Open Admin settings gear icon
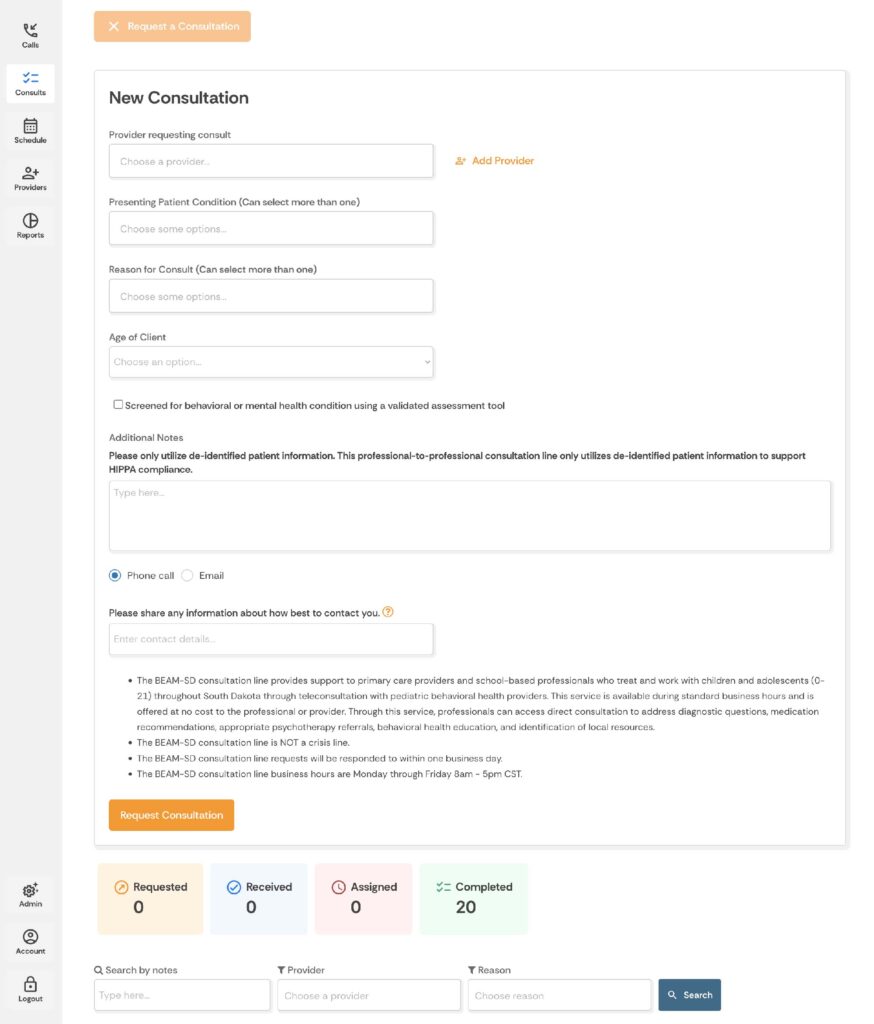This screenshot has width=874, height=1024. pos(30,890)
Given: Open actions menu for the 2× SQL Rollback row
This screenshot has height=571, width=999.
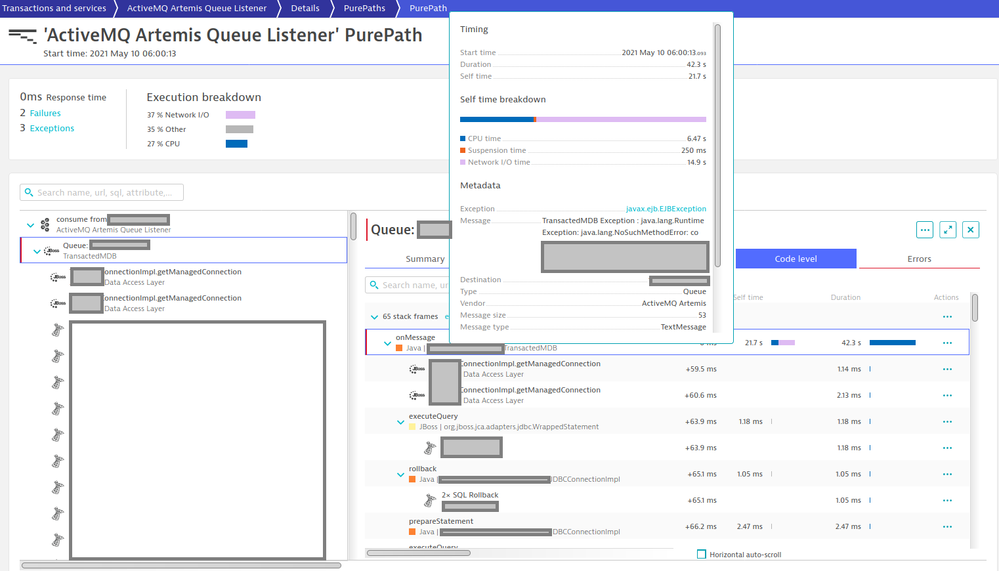Looking at the screenshot, I should (x=947, y=500).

★ ★ ★ ★

## TASK TO COMPLETE
The copy you produce must match the entries above exactly, except that it has no pictures.

## ANSWER TO THE EXERCISE
Open Admin settings gear icon
This screenshot has width=874, height=1024. pos(30,890)
Given: Open actions menu for the 2× SQL Rollback row
This screenshot has height=571, width=999.
Looking at the screenshot, I should (x=947, y=500).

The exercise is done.